— Start of Records shown —

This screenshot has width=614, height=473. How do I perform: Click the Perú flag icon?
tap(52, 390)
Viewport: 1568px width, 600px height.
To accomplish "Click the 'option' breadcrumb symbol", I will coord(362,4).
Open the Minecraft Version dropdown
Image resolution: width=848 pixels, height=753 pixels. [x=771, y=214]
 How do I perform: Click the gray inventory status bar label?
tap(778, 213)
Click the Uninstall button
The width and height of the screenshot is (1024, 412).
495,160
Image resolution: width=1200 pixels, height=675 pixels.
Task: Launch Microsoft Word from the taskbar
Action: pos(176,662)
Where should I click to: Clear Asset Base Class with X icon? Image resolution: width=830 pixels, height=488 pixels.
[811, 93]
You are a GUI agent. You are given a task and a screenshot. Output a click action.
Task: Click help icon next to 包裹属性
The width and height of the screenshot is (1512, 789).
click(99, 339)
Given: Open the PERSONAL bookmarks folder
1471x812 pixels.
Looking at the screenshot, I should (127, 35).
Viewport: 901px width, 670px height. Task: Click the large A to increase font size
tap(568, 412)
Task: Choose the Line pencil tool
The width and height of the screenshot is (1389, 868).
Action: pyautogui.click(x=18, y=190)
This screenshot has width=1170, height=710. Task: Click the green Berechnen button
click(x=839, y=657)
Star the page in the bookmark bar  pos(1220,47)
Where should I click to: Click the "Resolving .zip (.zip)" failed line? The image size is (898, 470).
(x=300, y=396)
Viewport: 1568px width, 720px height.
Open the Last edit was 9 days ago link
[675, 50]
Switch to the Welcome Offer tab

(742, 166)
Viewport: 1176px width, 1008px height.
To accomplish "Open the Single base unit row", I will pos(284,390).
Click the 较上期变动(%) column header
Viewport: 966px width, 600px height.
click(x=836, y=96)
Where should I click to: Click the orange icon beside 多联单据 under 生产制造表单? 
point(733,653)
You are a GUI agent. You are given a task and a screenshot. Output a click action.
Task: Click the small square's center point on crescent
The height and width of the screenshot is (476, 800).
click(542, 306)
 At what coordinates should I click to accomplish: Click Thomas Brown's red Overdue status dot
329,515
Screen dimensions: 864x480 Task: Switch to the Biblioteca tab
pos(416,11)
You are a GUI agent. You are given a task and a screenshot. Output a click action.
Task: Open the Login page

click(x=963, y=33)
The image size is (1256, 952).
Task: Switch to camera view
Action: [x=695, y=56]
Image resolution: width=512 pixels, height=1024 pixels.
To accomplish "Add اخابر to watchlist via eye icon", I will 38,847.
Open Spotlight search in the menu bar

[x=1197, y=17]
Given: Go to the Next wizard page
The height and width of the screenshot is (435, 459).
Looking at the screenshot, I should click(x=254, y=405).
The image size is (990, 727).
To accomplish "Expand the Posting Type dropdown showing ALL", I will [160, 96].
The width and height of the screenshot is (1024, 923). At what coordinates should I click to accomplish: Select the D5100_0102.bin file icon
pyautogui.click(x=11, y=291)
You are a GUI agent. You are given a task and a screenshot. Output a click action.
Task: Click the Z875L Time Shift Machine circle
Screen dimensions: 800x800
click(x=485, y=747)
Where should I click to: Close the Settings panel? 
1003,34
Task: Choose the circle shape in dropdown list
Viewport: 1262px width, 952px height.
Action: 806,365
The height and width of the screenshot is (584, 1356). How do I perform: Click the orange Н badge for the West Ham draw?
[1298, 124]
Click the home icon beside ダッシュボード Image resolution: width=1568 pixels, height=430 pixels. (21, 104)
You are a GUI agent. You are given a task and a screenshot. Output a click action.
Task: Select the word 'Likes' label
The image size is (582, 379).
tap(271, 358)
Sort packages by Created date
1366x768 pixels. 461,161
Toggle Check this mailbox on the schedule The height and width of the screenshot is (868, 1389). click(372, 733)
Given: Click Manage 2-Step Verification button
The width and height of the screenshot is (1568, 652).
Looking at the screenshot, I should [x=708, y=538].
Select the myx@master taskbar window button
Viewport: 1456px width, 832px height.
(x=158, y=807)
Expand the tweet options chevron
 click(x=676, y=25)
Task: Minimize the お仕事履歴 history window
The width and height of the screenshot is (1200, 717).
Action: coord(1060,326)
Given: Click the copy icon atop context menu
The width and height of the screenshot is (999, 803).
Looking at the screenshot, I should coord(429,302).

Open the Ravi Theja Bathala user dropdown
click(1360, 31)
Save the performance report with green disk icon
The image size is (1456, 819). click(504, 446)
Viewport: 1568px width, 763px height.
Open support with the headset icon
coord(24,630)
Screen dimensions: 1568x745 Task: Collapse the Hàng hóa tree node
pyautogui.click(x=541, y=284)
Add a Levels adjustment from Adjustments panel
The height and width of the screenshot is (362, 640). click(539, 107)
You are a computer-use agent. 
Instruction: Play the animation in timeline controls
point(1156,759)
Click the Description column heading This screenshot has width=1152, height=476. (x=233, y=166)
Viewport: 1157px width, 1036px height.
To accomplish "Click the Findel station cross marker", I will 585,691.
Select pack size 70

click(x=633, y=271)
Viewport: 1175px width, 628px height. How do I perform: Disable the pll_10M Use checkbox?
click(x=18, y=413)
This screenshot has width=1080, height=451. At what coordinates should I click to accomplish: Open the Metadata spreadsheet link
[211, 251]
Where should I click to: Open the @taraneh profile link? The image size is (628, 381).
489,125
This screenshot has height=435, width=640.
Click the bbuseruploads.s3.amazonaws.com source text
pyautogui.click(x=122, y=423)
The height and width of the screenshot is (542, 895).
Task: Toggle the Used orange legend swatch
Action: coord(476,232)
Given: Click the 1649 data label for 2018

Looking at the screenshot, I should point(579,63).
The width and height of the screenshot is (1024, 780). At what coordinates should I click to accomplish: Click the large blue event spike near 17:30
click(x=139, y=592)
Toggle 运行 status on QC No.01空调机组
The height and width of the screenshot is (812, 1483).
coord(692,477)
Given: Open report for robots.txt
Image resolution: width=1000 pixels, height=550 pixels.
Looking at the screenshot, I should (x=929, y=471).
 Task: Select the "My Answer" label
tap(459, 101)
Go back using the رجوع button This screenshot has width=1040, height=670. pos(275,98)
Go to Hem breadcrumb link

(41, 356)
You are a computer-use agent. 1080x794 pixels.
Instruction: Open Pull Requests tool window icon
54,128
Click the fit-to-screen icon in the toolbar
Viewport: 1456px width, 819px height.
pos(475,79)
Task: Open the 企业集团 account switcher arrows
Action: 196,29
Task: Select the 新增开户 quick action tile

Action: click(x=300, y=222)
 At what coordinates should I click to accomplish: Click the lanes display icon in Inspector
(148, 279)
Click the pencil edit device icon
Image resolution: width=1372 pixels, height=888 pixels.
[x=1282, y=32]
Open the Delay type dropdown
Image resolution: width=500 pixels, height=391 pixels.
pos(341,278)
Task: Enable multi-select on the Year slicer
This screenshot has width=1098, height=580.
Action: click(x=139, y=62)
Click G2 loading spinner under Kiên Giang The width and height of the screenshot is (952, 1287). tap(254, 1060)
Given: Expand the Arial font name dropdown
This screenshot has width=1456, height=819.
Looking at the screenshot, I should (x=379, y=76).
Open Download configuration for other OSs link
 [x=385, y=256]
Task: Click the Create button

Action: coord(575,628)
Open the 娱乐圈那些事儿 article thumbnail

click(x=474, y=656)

— End of Records shown —

* What is asked *
Copy verbatim the part of the listing from the line containing "Given: Click Manage" through the line containing "click(x=18, y=413)", both lines included.

* Answer in full *
Given: Click Manage 2-Step Verification button
The width and height of the screenshot is (1568, 652).
Looking at the screenshot, I should [x=708, y=538].
Select the myx@master taskbar window button
Viewport: 1456px width, 832px height.
(x=158, y=807)
Expand the tweet options chevron
 click(x=676, y=25)
Task: Minimize the お仕事履歴 history window
The width and height of the screenshot is (1200, 717).
Action: coord(1060,326)
Given: Click the copy icon atop context menu
The width and height of the screenshot is (999, 803).
Looking at the screenshot, I should coord(429,302).

Open the Ravi Theja Bathala user dropdown
click(1360, 31)
Save the performance report with green disk icon
The image size is (1456, 819). click(504, 446)
Viewport: 1568px width, 763px height.
Open support with the headset icon
coord(24,630)
Screen dimensions: 1568x745 Task: Collapse the Hàng hóa tree node
pyautogui.click(x=541, y=284)
Add a Levels adjustment from Adjustments panel
The height and width of the screenshot is (362, 640). click(539, 107)
You are a computer-use agent. 
Instruction: Play the animation in timeline controls
point(1156,759)
Click the Description column heading This screenshot has width=1152, height=476. (x=233, y=166)
Viewport: 1157px width, 1036px height.
To accomplish "Click the Findel station cross marker", I will 585,691.
Select pack size 70

click(x=633, y=271)
Viewport: 1175px width, 628px height. How do I perform: Disable the pll_10M Use checkbox?
click(x=18, y=413)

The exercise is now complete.